**PASSAGE SHOWN:**
PEP-603: Adding a frozenmap type to collections

Hi!
I've just published a PEP to add a frozenmap type to Python; it should be online shortly.
Read it here: https://discuss.python.org/t/pep-603-adding-a-frozenmap-type-to-collections/...
Here's an excerpt from the Abstract:
A *persistent data structure* is defined as a data structure that preserves the previous version of the data when the data is modified. Such data structures are effectively *immutable*, as operations on them do not update the structure in-place, but instead always yield a new updated structure (see [0]_ for more details.)
This PEP proposes to add a new fully persistent and immutable mapping type called ``frozenmap`` to the ``collections`` module.
The bulk of ``frozenmap``'s reference implementation is already used in CPython to implement the ``contextvars`` module.
Yury

I'll let other people comment on this wrt Python (even though I think it looks cool and useful to me). Out of curiosity, why does frozenmap not have the same runtime and ordering guarantees as dict?
On Thursday, September 12, 2019 at 7:47:25 AM UTC-4, Yury Selivanov wrote:
Hi!
I've just published a PEP to add a frozenmap type to Python; it should be online shortly.
Read it here: https://discuss.python.org/t/pep-603-adding-a-frozenmap-type-to-collections/...
Here's an excerpt from the Abstract:
A *persistent data structure* is defined as a data structure that preserves the previous version of the data when the data is modified. Such data structures are effectively *immutable*, as operations on them do not update the structure in-place, but instead always yield a new updated structure (see [0]_ for more details.)
This PEP proposes to add a new fully persistent and immutable mapping type called ``frozenmap`` to the ``collections`` module.
The bulk of ``frozenmap``'s reference implementation is already used in CPython to implement the ``contextvars`` module.
Yury _______________________________________________ Python-ideas mailing list -- python...@python.org javascript: To unsubscribe send an email to python-id...@python.org javascript: https://mail.python.org/mailman3/lists/python-ideas.python.org/ Message archived at https://mail.python.org/archives/list/python-ideas@python.org/message/HYFR6Q... Code of Conduct: http://python.org/psf/codeofconduct/

On Thu, 12 Sep 2019 at 14:58, Neil Girdhar mistersheik@gmail.com wrote:
I'll let other people comment on this wrt Python (even though I think it looks cool and useful to me). Out of curiosity, why does frozenmap not have the same runtime and ordering guarantees as dict?
Presumably because the implementation needs to be different to handle the immutability, and that puts constraints on the most efficient implementation techniques? Paul

On 12 Sep 2019, at 13:46, Yury Selivanov yselivanov.ml@gmail.com wrote:
Hi!
I've just published a PEP to add a frozenmap type to Python; it should be online shortly.
Read it here: https://discuss.python.org/t/pep-603-adding-a-frozenmap-type-to-collections/...
My two cents: the motivation for "frozenmap" over "frozendict" isn't very compelling. In python we call them dicts. map() is a function. This is super confusing in other languages that have Map and map. Python doesn't have this problem. Let's not introduce it!

**GOAL:**
Resume the mailing-list thread on the proposed frozenmap type, picking up right after its last line.

**GIVEN INFORMATION:**
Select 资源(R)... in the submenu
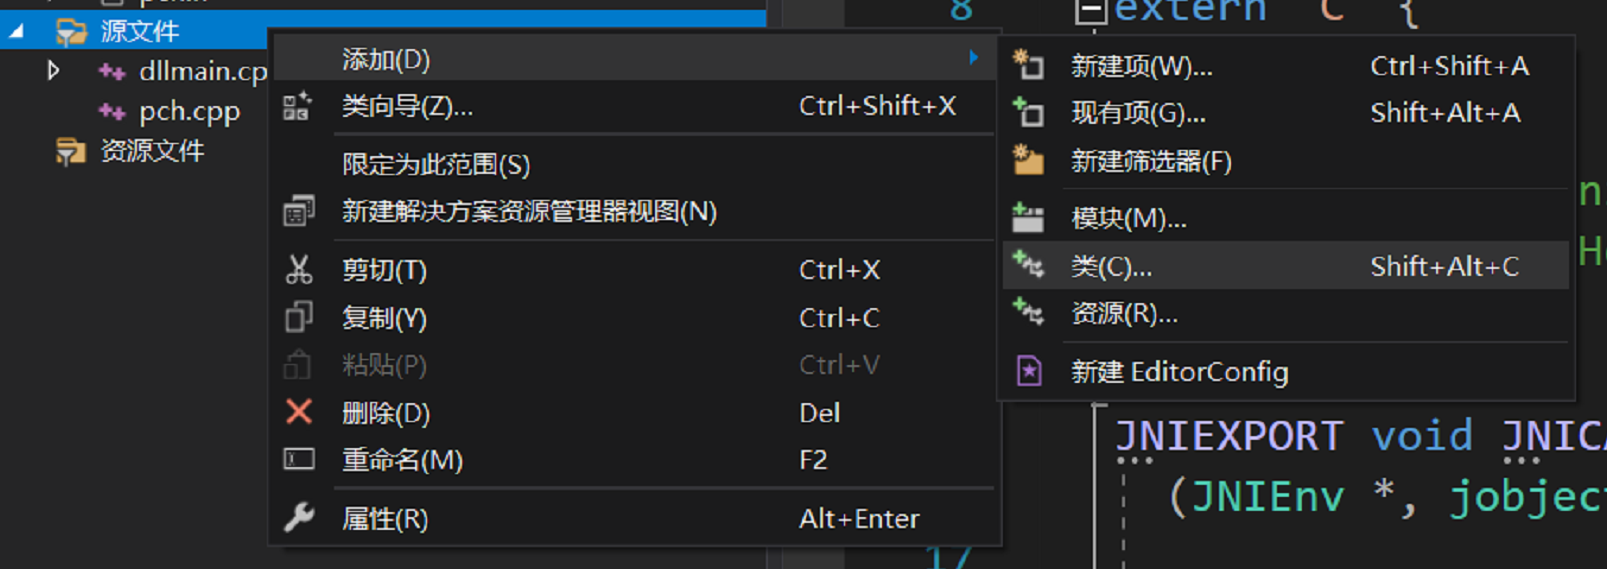 pyautogui.click(x=1124, y=314)
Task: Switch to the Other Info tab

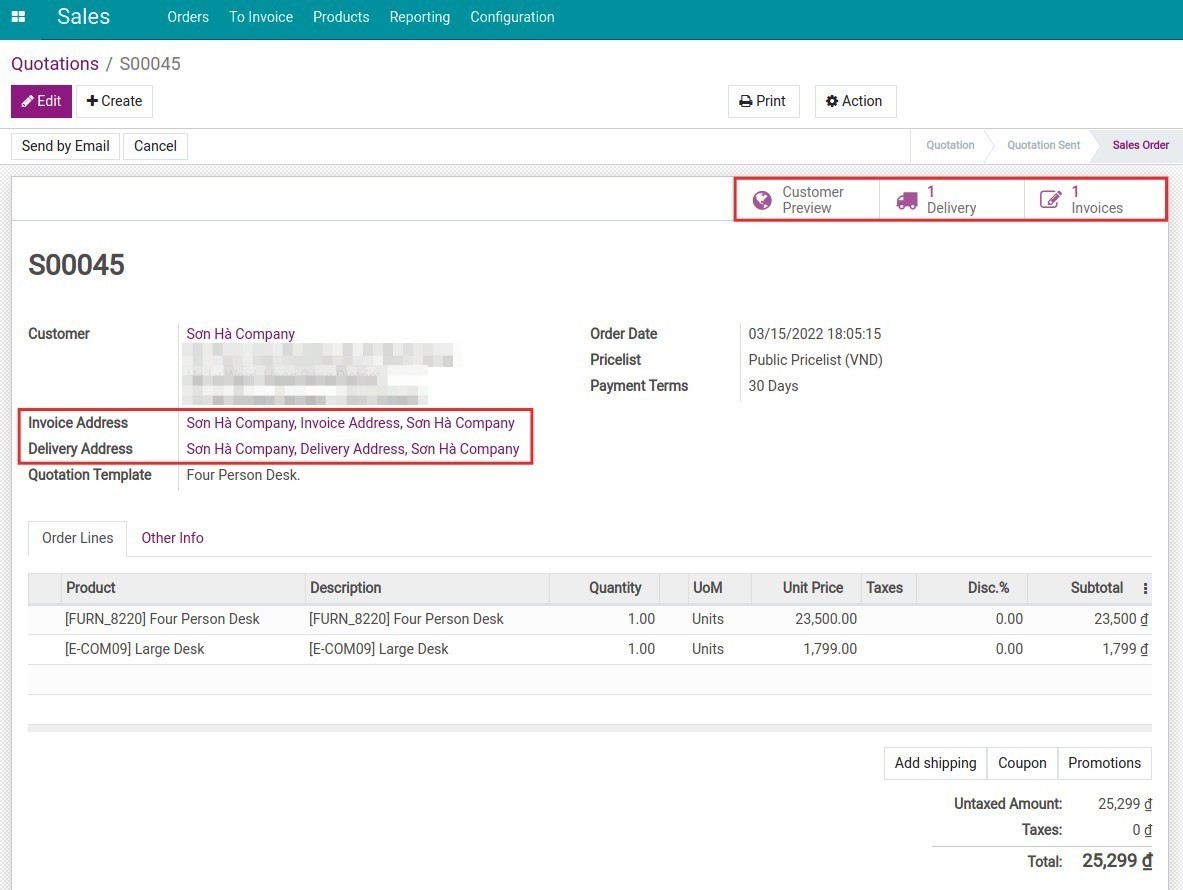Action: point(172,538)
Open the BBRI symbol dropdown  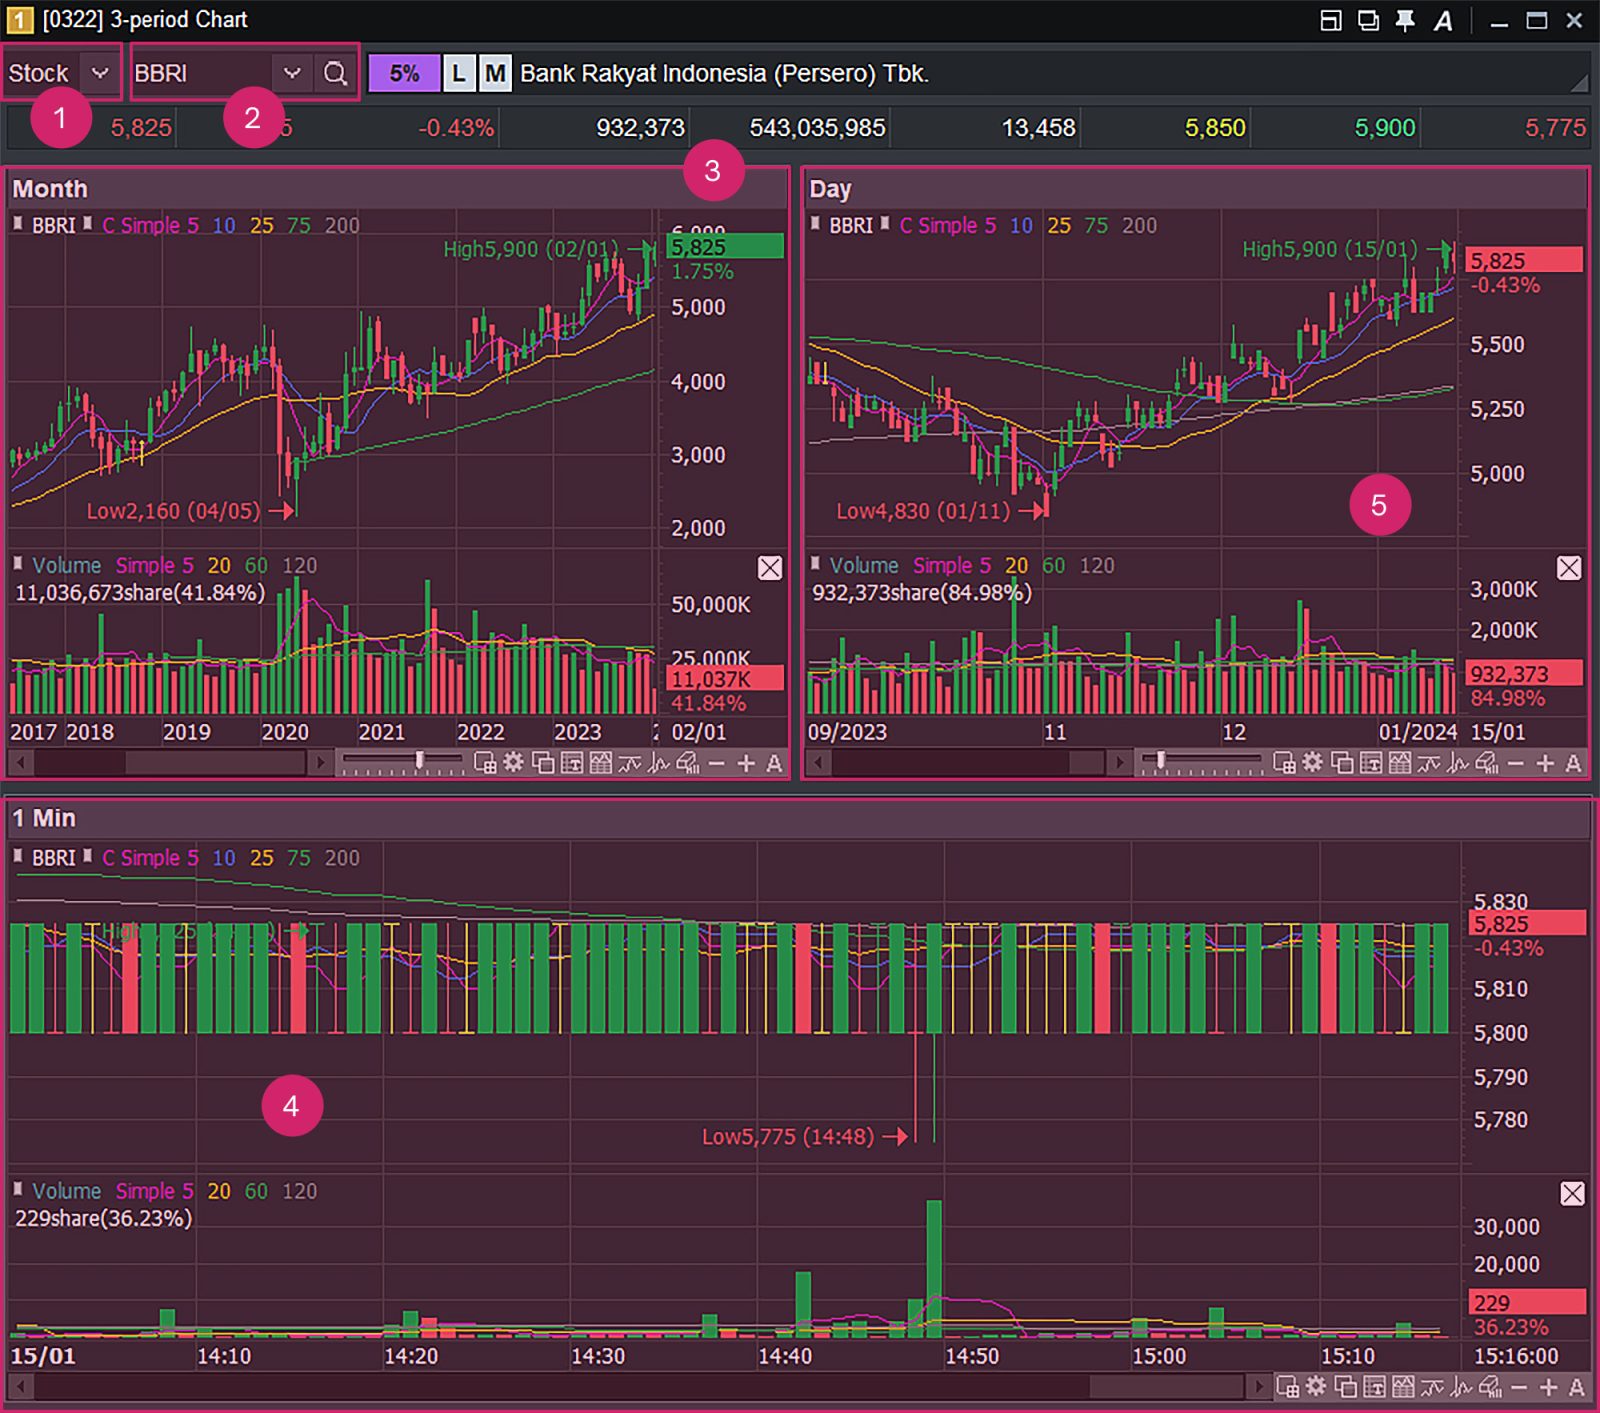tap(291, 72)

**RESPONSE:**
I would like some comparison and discussion of this data structure and its API compared to the corresponding data structure and API in pyrsistent if possible. (I am biased here because I've been involved a bit there and the author is a colleague but I think this is a relatively popular library for this use case...)
/ Anders

I think pyrsistent uses the same data structure -- HAMT. Regardless of that, using it is a nonstarter because (a) we already use the bulk of frozenmap implementation to power the contextvars module; (b) pyrsistent is 15x slower, see https://gist.github.com/1st1/be5a1c10aceb0775d0406e879cf87344#gistcomment-30...
Yury
On Thu, Sep 12, 2019 at 3:52 PM Anders Hovmöller boxed@killingar.net wrote:
On 12 Sep 2019, at 13:46, Yury Selivanov yselivanov.ml@gmail.com wrote:
Hi!
I've just published a PEP to add a frozenmap type to Python; it should be online shortly.
Read it here: https://discuss.python.org/t/pep-603-adding-a-frozenmap-type-to-collections/...
My two cents: the motivation for "frozenmap" over "frozendict" isn't very compelling. In python we call them dicts. map() is a function. This is super confusing in other languages that have Map and map. Python doesn't have this problem. Let's not introduce it!
I would like some comparison and discussion of this data structure and its API compared to the corresponding data structure and API in pyrsistent if possible. (I am biased here because I've been involved a bit there and the author is a colleague but I think this is a relatively popular library for this use case...)
/ Anders

BTW, I forget to mention, but please post replies here: https://discuss.python.org/t/pep-603-adding-a-frozenmap-type-to-collections/...
I'm checking this mailing list on a far less regular schedule. Besides, splitting the discussion between two different mediums isn't a good idea anyways.
Yury
On Thu, Sep 12, 2019 at 12:46 PM Yury Selivanov yselivanov.ml@gmail.com wrote:
Hi!
I've just published a PEP to add a frozenmap type to Python; it should be online shortly.
Read it here: https://discuss.python.org/t/pep-603-adding-a-frozenmap-type-to-collections/...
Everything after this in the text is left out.